Source document:
* begin *

Octree implementation

In this page, I’m going to expose the work done and the results acquired trying to implement a space partitioning system to optimize intersections in a tridimensional space. This project have been done in less than 8 weeks for the class «Engine Algorithms» that I have coursed in my exchange to Saxion Univeristy during 2018. I’m going to show the implementation of an Octree; a data struct that allows segmenting the space to do more manageable the objects that we have in our scene. Also, I’m going to show how the use of different implementations could result in different results.

In this case, I’m going to use a static Octree implementation, this means that the Octree structure is going to be defined at the beginning of the execution and It is going to stay invariable until the end of the life of the Octree. Other possibles implementations could be for example define the structure of the Octree(the number of levels for example) depending on the number of objects or the distribution of those elements.

* end *

Records for the task:
* begin *

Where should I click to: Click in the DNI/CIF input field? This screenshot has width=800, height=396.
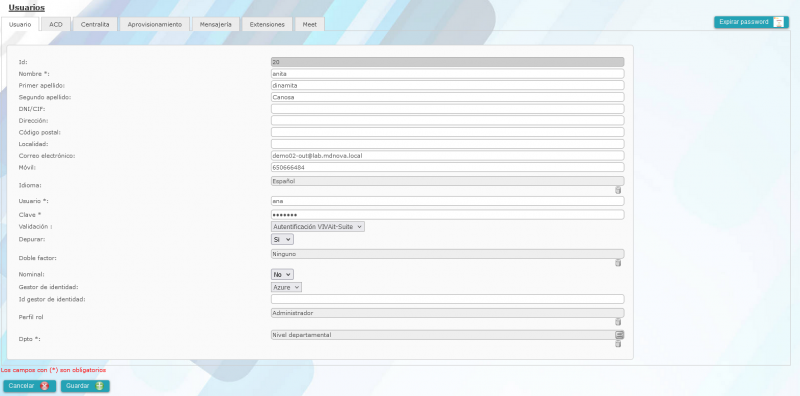pyautogui.click(x=447, y=109)
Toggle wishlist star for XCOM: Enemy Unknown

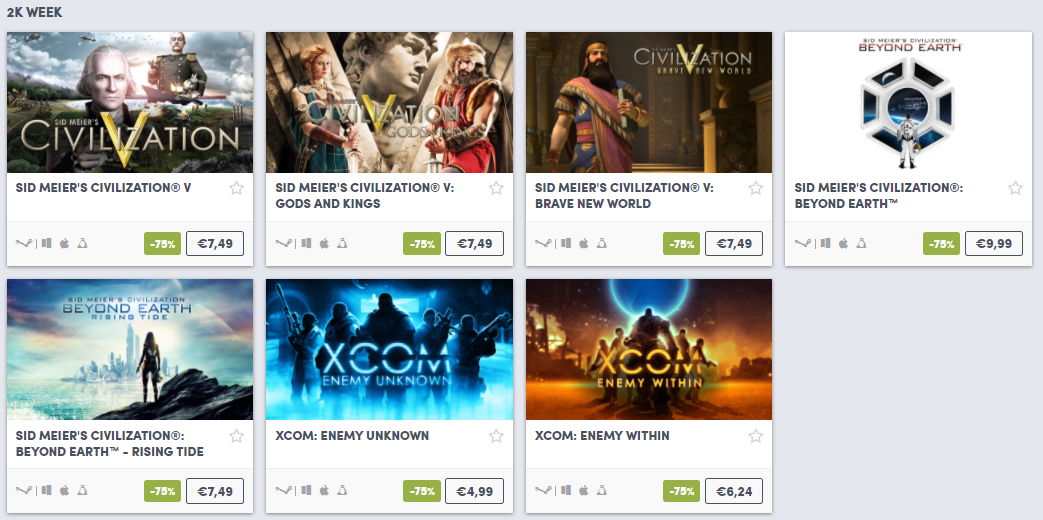(496, 436)
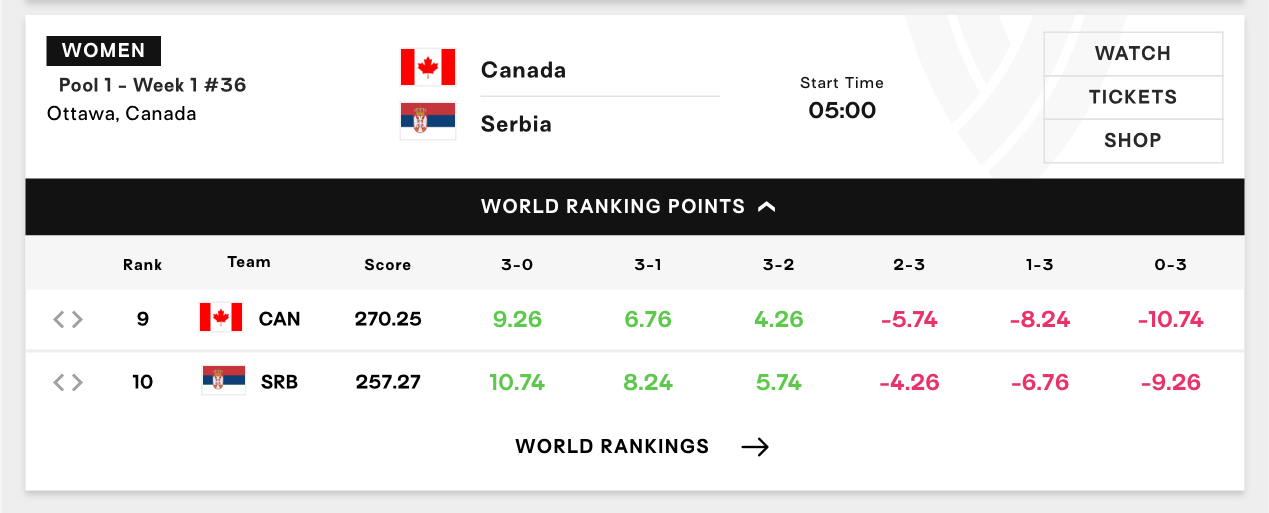Click the rank change arrows for SRB
This screenshot has width=1269, height=513.
[x=68, y=382]
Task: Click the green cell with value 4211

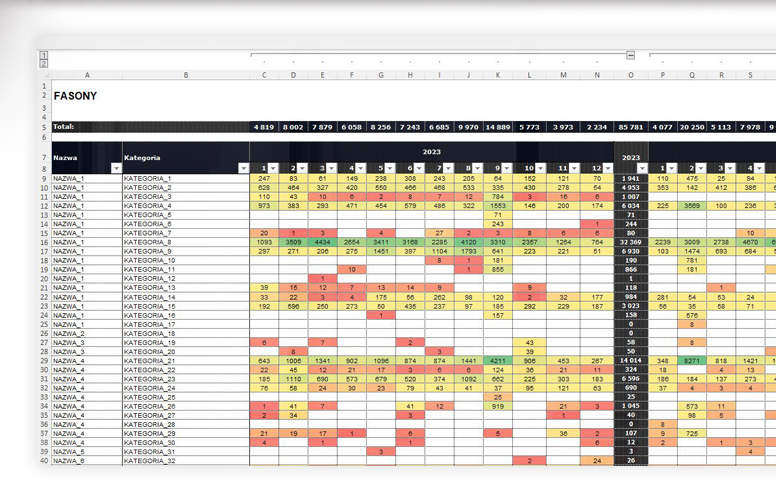Action: 497,361
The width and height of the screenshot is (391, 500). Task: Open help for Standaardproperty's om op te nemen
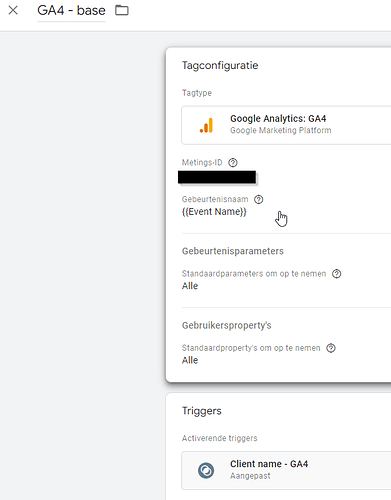[x=331, y=348]
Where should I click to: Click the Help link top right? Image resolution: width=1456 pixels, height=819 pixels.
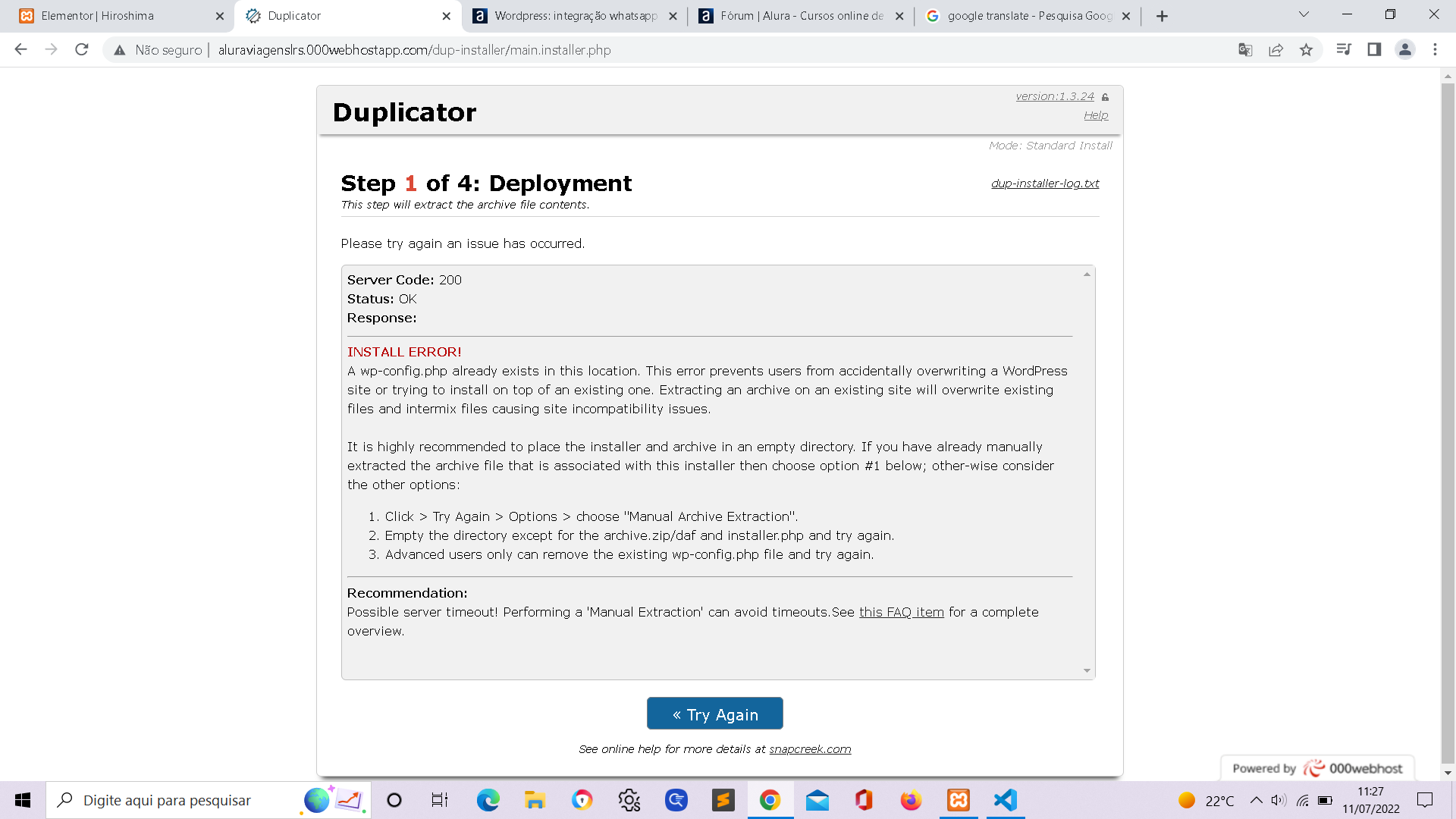1096,115
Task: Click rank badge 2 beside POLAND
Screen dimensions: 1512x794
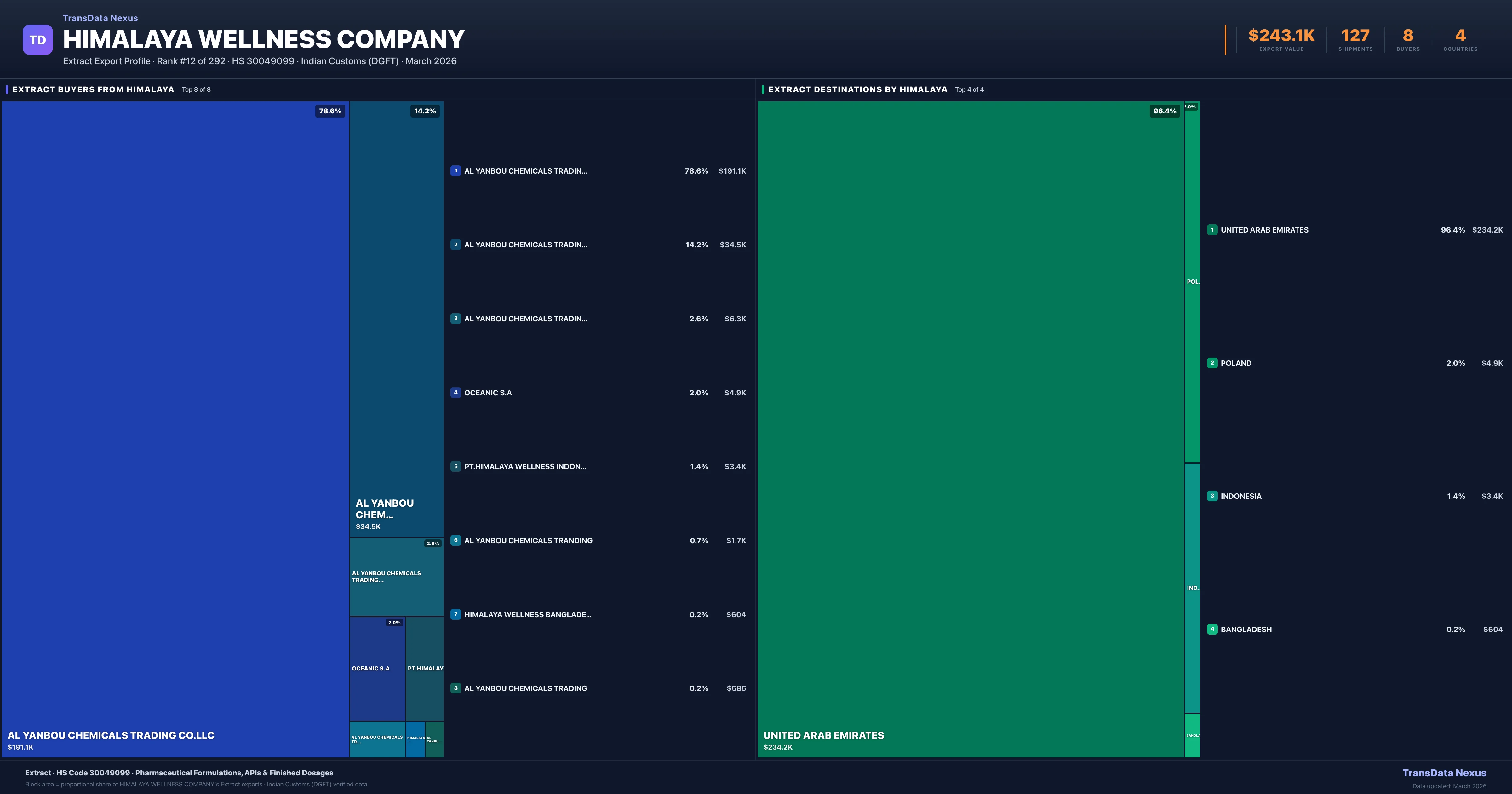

* end *

Complete the following:
A: Turn the rows, from the line containing "Toggle wishlist star for XCOM: Enemy Unknown" through the end of the rows, both ends included, into a JSON list of strings with one string per line. Skip blank lines and leave the pictures out.
B: Carry on the write-up about the octree implementation, starting right after its last sentence.

Answer list:
A:
[
  "Toggle wishlist star for XCOM: Enemy Unknown",
  "(496, 436)",
  "Click the rank change arrows for SRB",
  "This screenshot has width=1269, height=513.",
  "[x=68, y=382]",
  "Task: Click the green cell with value 4211",
  "Action: 497,361",
  "The width and height of the screenshot is (391, 500). Task: Open help for Standaardproperty's om op te nemen",
  "[x=331, y=348]",
  "Where should I click to: Click the Help link top right? Image resolution: width=1456 pixels, height=819 pixels.",
  "1096,115",
  "Task: Click rank badge 2 beside POLAND",
  "Screen dimensions: 1512x794"
]

B:
Theoretical background

As I have said an Octree helps us in the task of detecting collisions in a 3D space however the nature of the problem is the same at the end. An Octree is just a way to reduce the number of objects that each «space» has to check but locally each of those regions is going to run in O(n^2). In contraposition to other data structures we can not «balance» our tree and It’s possible to have a really bad equilibrated Octree. Knowing this is important because prepare us for the possible results that we are going to have in the future.

Before starting the project I had one hotspot clear: the function to get the intersections. The data structure of the Octree is, mainly, designed in this case for it so for sure It would take most of the CPU work. As soon as I had a runnable version of the octree I did some CPU work analysis to check the size of the problem.

As we can see in the results the percentage of time used for the function that finds the intersections and the function used to check if there is a collision between two objects took almost the 75% of all the time.   Before going to deeper optimizations (that we are talking later) I decided to polish as much as possible the AABB-AABB collision detection function. Searching on the Internet I found a web page where there’s a one-sentence check where “just need to check that the first AABB’s max point is greater than the second one’s min point and the first one’s min point is less than the second one’s max point” (Miguel Casillas, 2010).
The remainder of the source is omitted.